> PROVIDED DATA:

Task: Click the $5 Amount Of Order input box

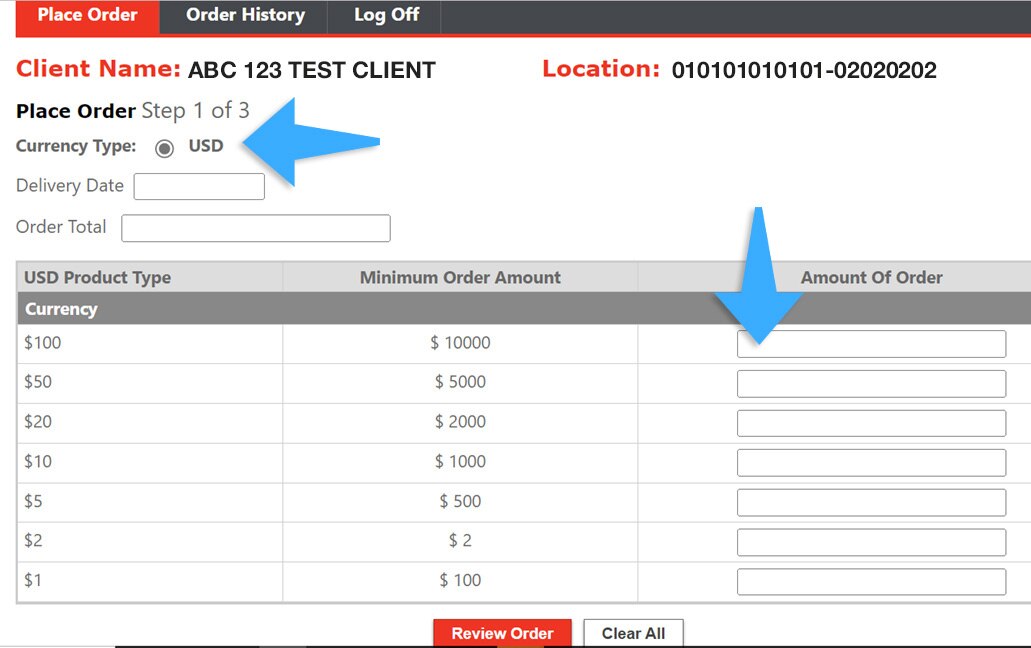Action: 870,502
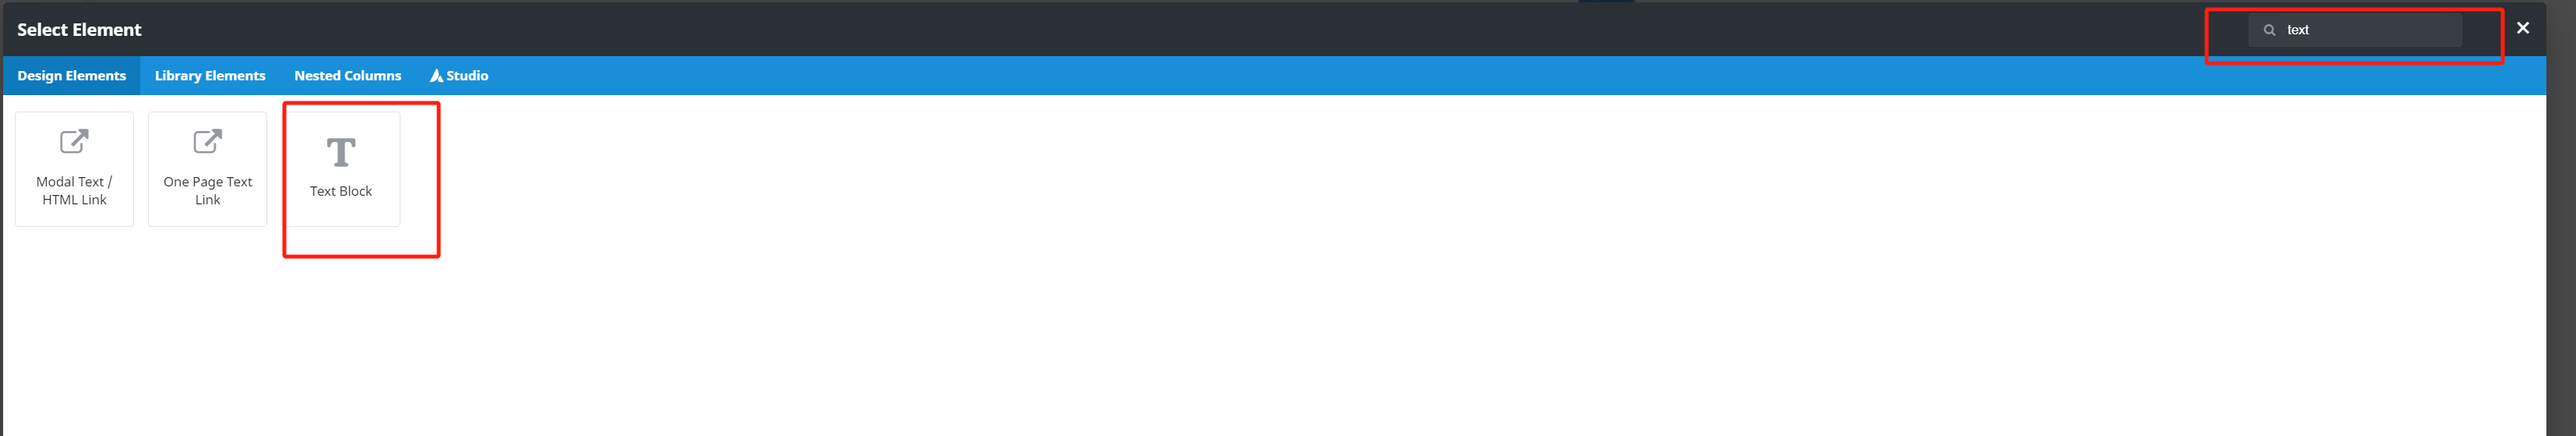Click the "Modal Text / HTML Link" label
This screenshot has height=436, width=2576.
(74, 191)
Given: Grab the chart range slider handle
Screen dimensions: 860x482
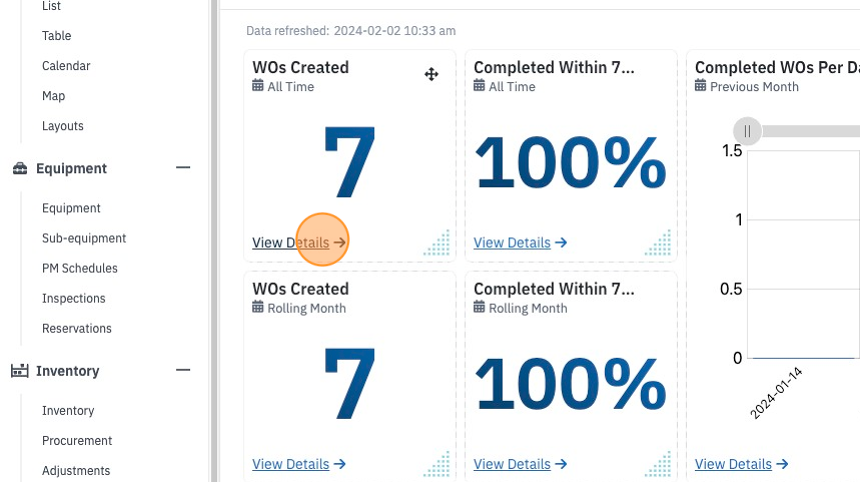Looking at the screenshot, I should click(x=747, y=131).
* * *
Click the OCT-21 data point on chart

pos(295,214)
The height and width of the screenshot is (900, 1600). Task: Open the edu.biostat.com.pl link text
---
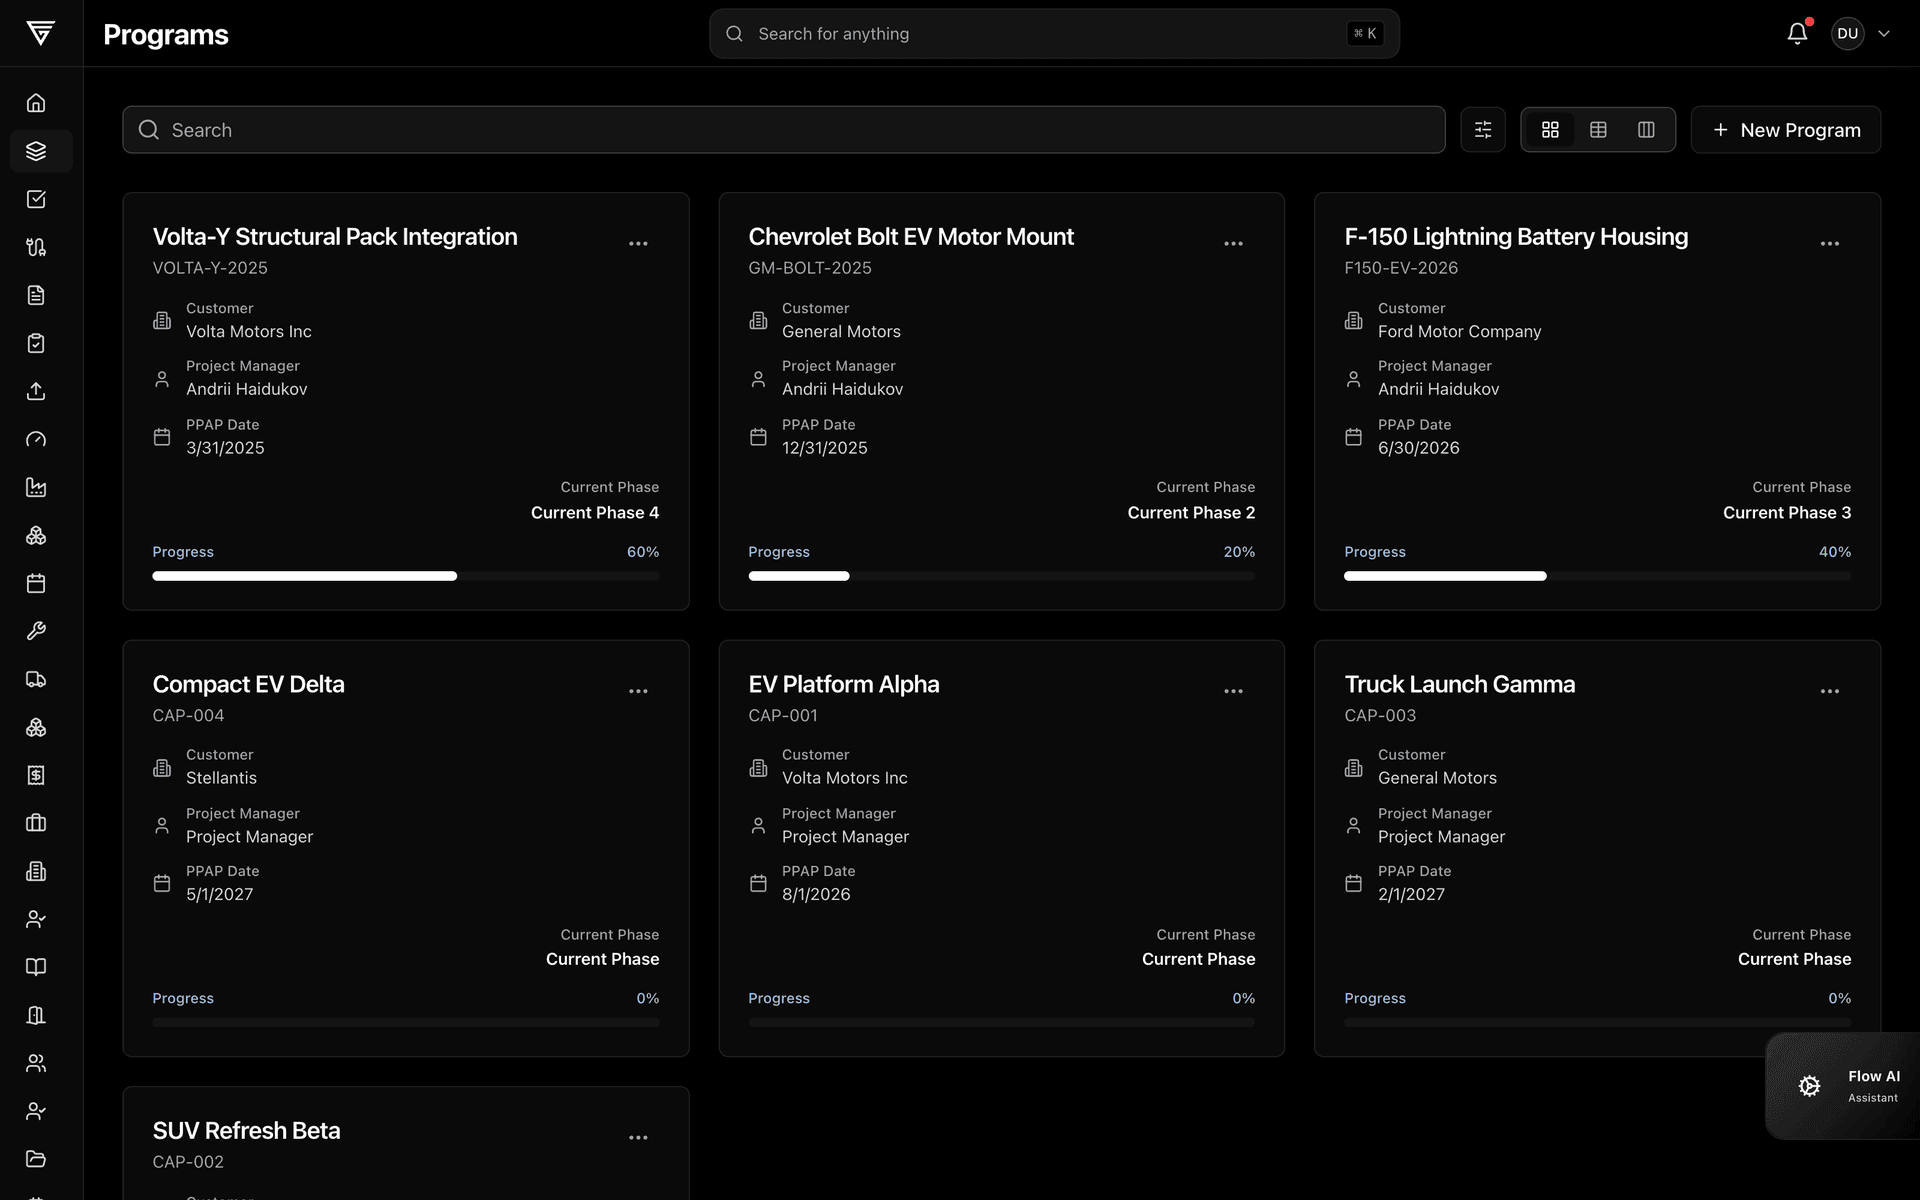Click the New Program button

> TASK STATEMENT: Taking the entries above, write out exactly each line from the one holding "Click the OCT-21 data point on chart" to the one holding "The height and", both included, and stop there.

> OUTPUT FOR THIS TASK:
Click the OCT-21 data point on chart

pos(295,214)
The height and width of the screenshot is (900, 1600). Task: Open the edu.biostat.com.pl link text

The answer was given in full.